Osteoporosis-Related Spine Fractures

Osteoporosis is a condition that is more common among women and causes the bones in the body to loose their density. Often, a poor diet with an inadequate supply of calcium and vitamin D is responsible for the osteoporosis. As a result of osteoporosis, a very small fall can cause a fracture. One of the most common fractures is a spinal fracture, although wrist and hip fractures are also common.

While osteoporosis is the reason the bones are weaker, another factor usually occurs which causes the actually spinal fracture. This can occur after a fall on the butt or some other type of trauma.

While spinal fractures are painful, it is often a very mild pain, so light that many people do not seek medical assistance. However, this is not always the case and it can also be extremely painful.

The most common treatment is to use a back brace and it is important to not spend more than a day or two in bed, as this can lead to additional bone loss.

Preventative treatment is the best option, which involves ensuring a proper level of calcium and vitamin D is taken each day. This is especially important for post-menopausal women, as the hormone changes increase the risk for osteoporosis.

There are also two types of surgeries that are often used. Vertebroplasty is one option, which involves injecting a special bone cement into the spine, which improves stability. Kyphoplasty is the other option, which is similar to vertebroplasty, except small balloons are used first to expand the spinal column. Then, bone cement is used. While these treatments are rather effective and safe, there are some serious risks involved with both.


Scoliosis causes the spine to curve, often resulting in rotation of the vertebrae. There are several factors that can cause scoliosis, but in many cases the exact cause is not known. In cases where the cause is not known, it is referred to as idiopathic scoliosis, which usually occurs in childhood or adolescence. In these cases, the spine was normal at birth and later develops scoliosis.

Idiopathic Scoliosis is much more common in females and is often passed down from mother to daughter. However, it is not generally passed to males.

Degenerative Scoliosis occurs in older adults and is caused by disc or facet joint degeneration. The degree of the curve is usually less than that of someone with idiopathic scoliosis, but it is more painful.

Another type of scoliossis, congenital scoliosis, is caused by defects that occur during pregnancy. This type of scoliosis is much less common and even though it occurs during pregnancy it is not usually passed down from parent to child.

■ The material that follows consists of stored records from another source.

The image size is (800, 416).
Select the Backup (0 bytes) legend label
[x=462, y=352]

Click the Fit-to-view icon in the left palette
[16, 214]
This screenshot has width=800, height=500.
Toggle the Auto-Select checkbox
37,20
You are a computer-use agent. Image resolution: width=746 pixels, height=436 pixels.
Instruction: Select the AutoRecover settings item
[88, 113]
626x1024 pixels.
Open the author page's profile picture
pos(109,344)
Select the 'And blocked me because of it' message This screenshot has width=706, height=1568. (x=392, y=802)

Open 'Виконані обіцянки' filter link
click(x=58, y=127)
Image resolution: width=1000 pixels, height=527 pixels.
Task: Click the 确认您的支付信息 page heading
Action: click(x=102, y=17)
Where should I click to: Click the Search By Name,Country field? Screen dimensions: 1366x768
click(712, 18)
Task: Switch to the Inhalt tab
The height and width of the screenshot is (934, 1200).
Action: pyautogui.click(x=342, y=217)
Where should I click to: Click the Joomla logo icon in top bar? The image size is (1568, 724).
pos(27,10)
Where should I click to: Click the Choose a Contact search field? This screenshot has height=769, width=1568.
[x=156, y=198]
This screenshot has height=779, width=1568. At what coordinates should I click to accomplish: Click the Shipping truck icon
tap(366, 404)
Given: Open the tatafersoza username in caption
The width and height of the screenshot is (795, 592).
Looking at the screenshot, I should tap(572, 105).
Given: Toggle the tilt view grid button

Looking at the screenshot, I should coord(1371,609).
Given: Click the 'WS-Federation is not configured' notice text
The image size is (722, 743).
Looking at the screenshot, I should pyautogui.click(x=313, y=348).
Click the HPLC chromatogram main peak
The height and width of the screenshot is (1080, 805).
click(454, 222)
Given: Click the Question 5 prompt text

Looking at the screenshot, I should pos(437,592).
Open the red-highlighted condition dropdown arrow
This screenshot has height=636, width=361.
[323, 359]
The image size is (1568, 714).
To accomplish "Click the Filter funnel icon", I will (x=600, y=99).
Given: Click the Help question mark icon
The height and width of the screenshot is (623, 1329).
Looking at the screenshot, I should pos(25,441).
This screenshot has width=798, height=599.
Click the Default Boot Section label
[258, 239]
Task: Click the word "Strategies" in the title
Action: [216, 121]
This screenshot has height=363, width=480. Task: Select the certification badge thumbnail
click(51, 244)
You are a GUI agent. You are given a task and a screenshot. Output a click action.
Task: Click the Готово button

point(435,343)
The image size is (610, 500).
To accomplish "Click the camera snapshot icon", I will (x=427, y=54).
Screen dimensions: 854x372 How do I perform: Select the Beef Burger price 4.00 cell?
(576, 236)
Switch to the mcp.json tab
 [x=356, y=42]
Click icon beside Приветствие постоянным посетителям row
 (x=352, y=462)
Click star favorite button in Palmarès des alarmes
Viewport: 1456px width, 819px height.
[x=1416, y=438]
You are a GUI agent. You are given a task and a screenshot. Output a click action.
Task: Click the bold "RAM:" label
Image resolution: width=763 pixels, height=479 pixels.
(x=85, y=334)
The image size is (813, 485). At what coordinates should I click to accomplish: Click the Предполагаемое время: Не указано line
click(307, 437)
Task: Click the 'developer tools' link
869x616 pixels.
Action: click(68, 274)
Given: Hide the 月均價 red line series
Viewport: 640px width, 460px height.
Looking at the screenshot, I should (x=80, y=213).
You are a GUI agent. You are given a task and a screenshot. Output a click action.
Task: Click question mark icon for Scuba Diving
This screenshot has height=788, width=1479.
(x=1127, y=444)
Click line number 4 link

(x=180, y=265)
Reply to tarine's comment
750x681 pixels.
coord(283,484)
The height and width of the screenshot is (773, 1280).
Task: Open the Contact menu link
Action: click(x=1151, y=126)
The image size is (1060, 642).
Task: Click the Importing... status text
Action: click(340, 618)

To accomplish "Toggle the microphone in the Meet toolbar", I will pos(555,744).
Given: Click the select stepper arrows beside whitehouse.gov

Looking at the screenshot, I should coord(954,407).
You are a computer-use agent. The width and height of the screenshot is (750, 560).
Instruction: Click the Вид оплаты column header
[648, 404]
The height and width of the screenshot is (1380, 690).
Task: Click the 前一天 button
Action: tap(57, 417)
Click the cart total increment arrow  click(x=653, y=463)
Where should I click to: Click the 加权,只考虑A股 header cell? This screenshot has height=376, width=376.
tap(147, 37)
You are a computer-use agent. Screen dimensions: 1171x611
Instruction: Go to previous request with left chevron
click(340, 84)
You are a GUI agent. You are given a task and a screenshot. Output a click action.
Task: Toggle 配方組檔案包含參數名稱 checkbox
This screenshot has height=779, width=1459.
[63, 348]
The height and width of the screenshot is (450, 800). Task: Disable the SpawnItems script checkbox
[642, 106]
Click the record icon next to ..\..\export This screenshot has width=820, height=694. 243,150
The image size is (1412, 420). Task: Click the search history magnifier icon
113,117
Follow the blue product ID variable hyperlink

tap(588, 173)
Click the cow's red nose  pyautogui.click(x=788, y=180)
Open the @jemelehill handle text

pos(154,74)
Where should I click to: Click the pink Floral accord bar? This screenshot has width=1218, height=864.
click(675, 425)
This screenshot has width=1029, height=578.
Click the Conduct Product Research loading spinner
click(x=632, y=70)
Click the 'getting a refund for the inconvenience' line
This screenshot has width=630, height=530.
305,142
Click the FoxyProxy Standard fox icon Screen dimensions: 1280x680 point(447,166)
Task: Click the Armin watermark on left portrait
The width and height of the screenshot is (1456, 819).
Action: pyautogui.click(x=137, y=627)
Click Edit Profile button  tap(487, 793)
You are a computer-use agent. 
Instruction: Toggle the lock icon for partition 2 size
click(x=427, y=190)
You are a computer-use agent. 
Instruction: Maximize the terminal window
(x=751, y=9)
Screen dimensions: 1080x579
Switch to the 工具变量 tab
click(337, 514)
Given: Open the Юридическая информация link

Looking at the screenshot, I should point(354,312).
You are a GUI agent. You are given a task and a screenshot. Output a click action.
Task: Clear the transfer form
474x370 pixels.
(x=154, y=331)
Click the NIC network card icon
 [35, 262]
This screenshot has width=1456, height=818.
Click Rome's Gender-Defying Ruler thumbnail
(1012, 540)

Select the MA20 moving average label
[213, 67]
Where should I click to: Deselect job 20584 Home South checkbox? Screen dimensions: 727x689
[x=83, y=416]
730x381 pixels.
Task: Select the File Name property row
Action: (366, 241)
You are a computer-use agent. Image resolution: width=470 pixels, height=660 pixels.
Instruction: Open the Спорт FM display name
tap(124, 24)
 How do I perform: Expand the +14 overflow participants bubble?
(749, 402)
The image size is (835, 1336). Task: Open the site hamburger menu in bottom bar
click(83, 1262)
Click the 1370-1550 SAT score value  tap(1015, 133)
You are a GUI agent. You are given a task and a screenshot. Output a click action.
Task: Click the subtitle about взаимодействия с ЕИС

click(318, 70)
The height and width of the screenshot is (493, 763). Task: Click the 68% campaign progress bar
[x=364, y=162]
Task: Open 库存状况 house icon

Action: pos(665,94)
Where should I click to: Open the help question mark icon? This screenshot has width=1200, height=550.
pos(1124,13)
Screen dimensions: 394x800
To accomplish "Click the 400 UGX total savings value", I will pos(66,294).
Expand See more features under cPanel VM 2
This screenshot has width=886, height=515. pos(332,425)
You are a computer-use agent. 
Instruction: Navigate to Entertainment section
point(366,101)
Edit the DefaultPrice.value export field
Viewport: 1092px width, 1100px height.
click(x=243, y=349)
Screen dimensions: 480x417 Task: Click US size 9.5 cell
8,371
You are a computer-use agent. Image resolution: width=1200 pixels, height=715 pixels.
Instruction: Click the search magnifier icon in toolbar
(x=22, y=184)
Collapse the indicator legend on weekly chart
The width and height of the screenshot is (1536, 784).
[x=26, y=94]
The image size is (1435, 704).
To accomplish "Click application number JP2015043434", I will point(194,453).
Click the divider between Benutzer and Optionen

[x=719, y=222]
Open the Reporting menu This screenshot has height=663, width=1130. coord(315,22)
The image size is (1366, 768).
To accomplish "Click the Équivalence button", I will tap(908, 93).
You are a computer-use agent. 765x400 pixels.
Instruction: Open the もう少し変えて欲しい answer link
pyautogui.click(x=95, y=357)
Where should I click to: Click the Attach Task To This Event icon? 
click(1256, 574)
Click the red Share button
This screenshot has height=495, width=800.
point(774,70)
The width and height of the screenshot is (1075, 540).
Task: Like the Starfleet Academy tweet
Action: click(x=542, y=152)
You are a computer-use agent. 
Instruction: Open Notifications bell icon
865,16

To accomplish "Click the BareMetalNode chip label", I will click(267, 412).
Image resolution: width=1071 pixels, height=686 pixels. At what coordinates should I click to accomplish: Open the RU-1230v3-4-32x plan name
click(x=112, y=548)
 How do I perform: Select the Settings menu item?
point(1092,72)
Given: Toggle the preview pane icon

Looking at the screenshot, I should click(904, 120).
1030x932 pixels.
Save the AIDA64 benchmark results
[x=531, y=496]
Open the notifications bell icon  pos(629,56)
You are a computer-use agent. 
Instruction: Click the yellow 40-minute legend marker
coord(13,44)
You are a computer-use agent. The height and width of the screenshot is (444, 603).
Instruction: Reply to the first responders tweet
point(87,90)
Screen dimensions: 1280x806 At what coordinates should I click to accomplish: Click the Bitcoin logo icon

Usually in the case of idiopathic scoliosis, the effects are minimal and there is little pain. However, as the individual grows into adulthood, the effects can be more painful.

In cases of idiopathic scoliosis, usually the first treatment is simply observing the scoliosis to make sure it does not become worse. However, in severe cases spinal fusion may be required. Lung problems can occur, which will require spinal correction and then fusion. Back braces may also be used, especially if there is a lot of pain.

Scheuermann's Disease

Scheuermann's disease results in an abnormal posterior curvature, which is called kyphosis, of the mid and upper back. The exact cause of this disease is not known, but it begins in childhood and in some cases is very severe. Sometimes, the individual will experience kyphosis without pain, but in others it can cause a great deal of pain.

Typically treatment starts with physical therapy and medication. The goal of the physical therapy is not to reverse the kyphosis, but instead to strengthen the muscles that support the spine, which helps with pain management.

If there is a great deal of pain and the disease does not respond to treatment, surgery is usually required. This is especially true if there is damage to the lungs or difficulty breathing as a result of the kyphosis. The surgery involves removing discs, releasing ligaments, and using bone grafts.